(Pointing records for screenshots and web pages)
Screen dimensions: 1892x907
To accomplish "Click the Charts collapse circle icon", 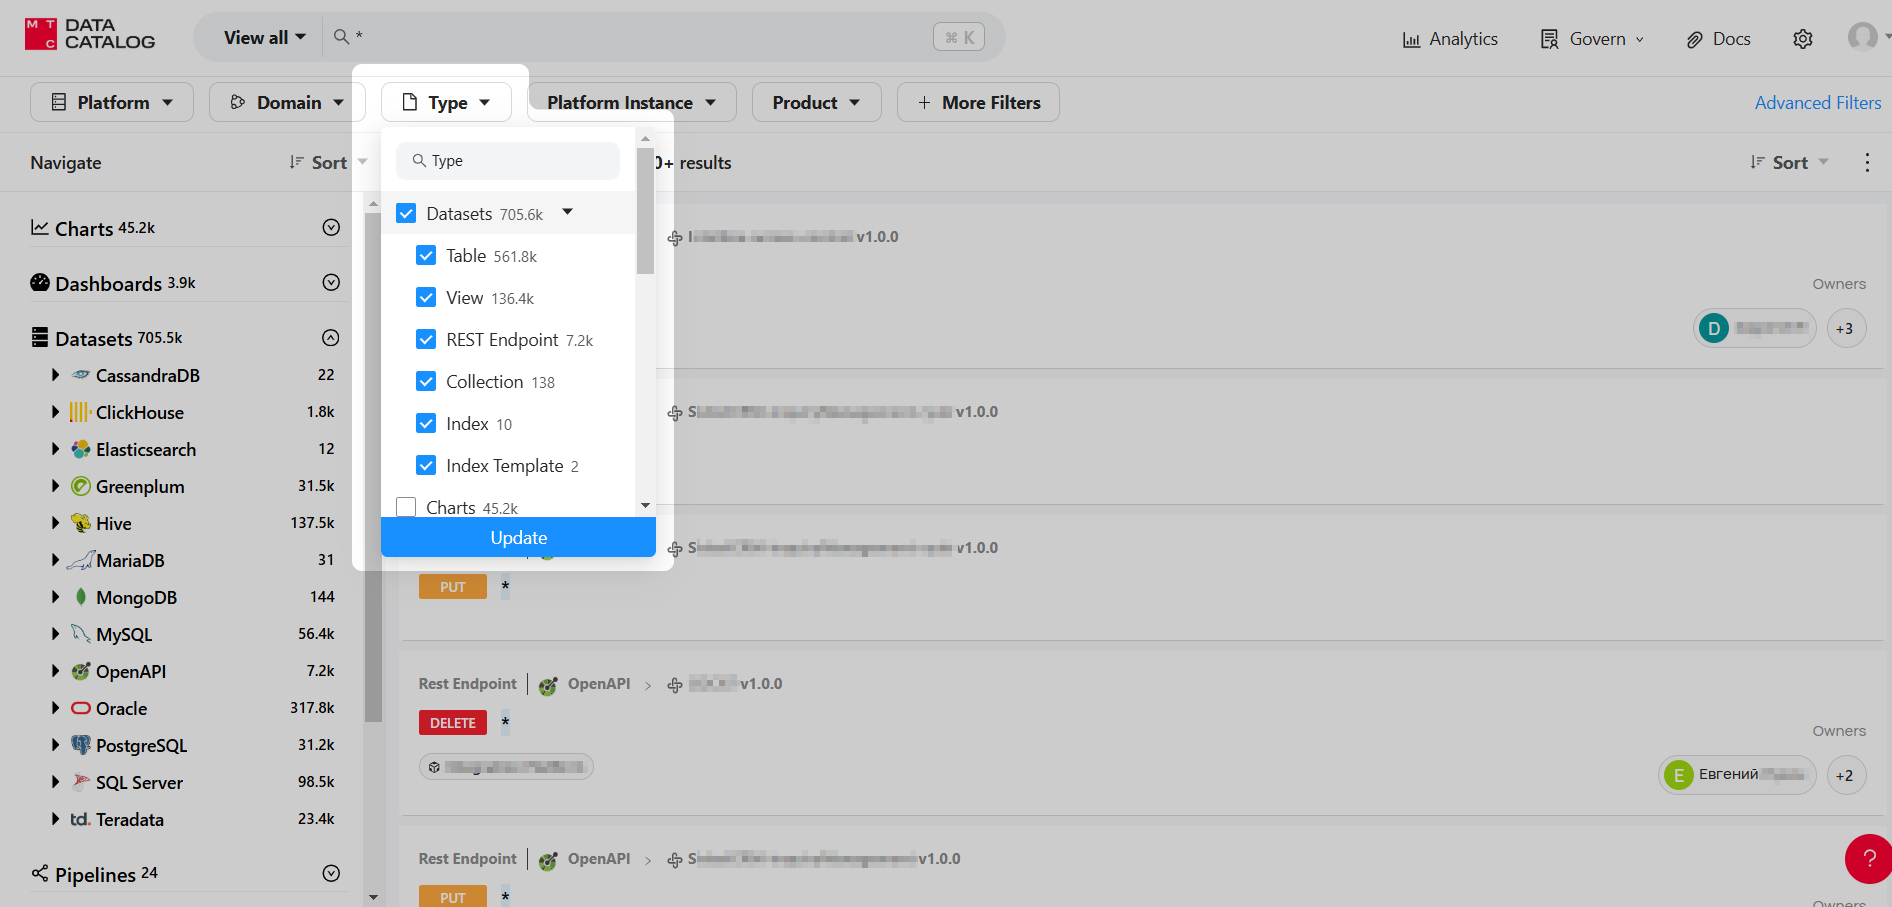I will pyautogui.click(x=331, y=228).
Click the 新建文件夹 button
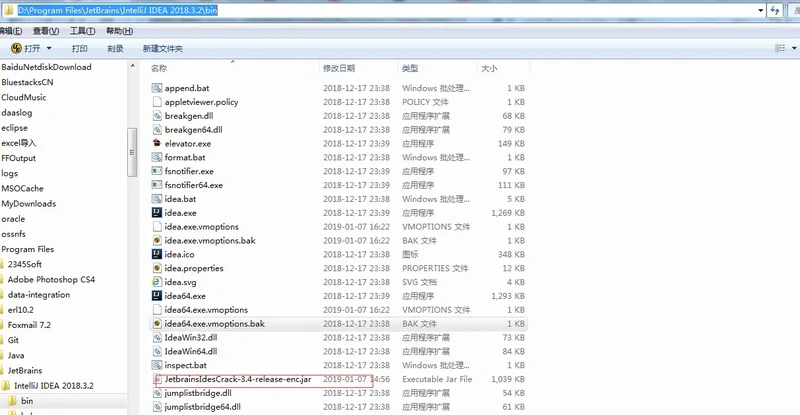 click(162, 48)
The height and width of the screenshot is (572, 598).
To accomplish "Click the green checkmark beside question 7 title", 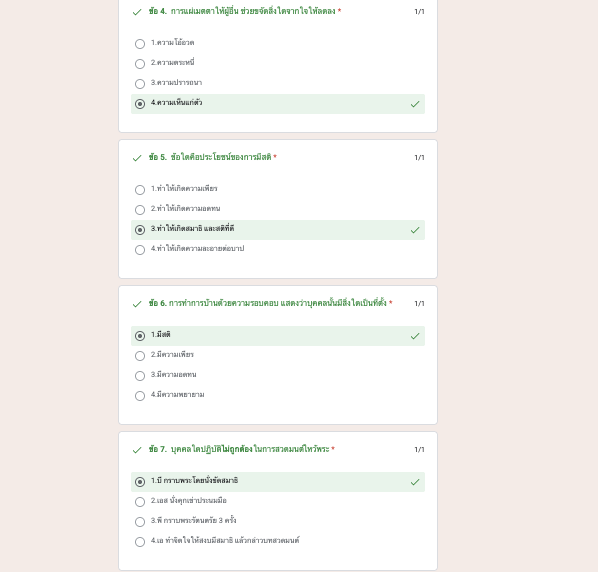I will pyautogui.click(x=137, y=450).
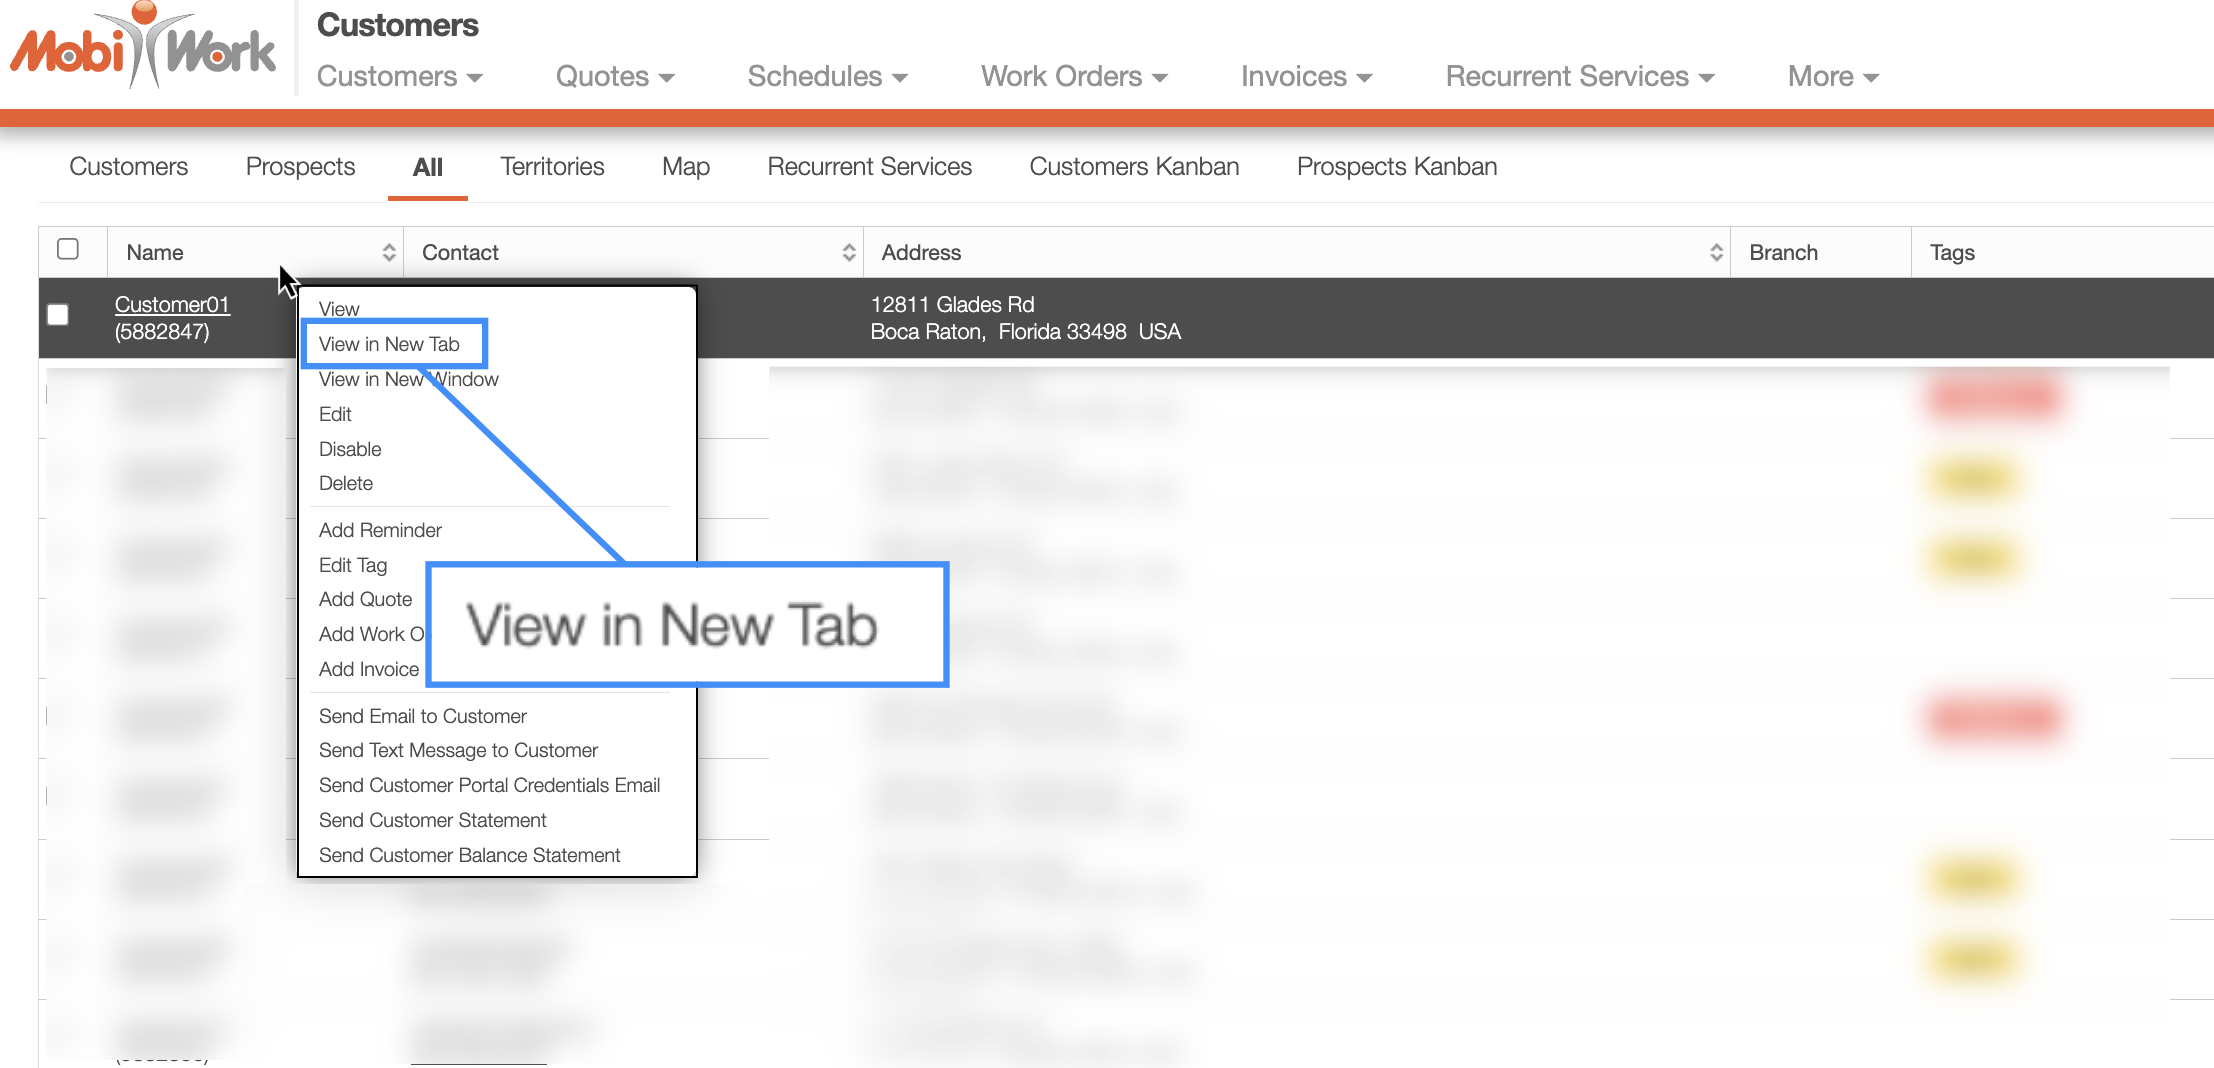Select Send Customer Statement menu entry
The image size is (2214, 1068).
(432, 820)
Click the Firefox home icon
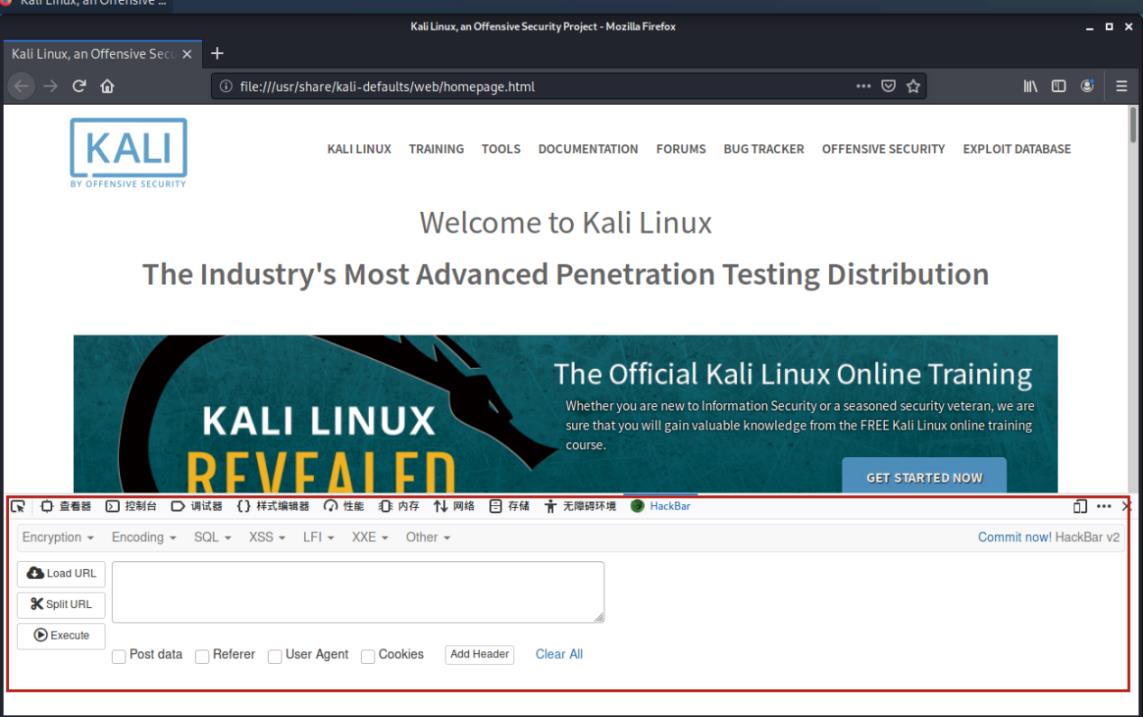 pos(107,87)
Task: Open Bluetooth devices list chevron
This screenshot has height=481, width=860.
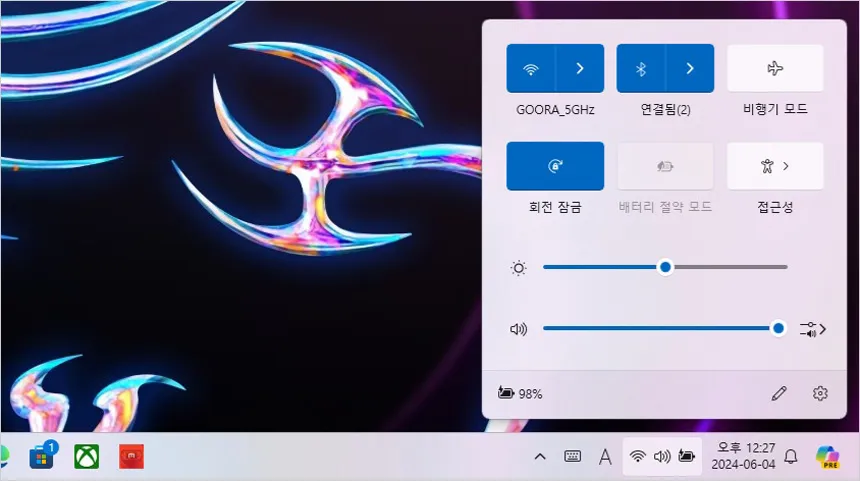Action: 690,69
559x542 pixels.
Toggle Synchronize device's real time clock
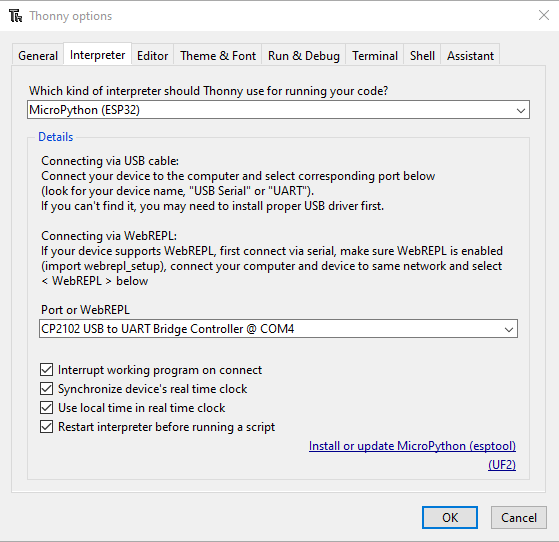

**Given request:**
Please rewrite the stretch of the records from the line containing "Click the Firefox home icon" through the end of the records, including the requests, and raise every coordinate in the answers by 110. Leave the pictures out.

**Solution:**
Click the Firefox home icon
 pos(217,197)
Task: Open Bluetooth devices list chevron
This screenshot has height=481, width=860.
Action: 800,179
559x542 pixels.
Toggle Synchronize device's real time clock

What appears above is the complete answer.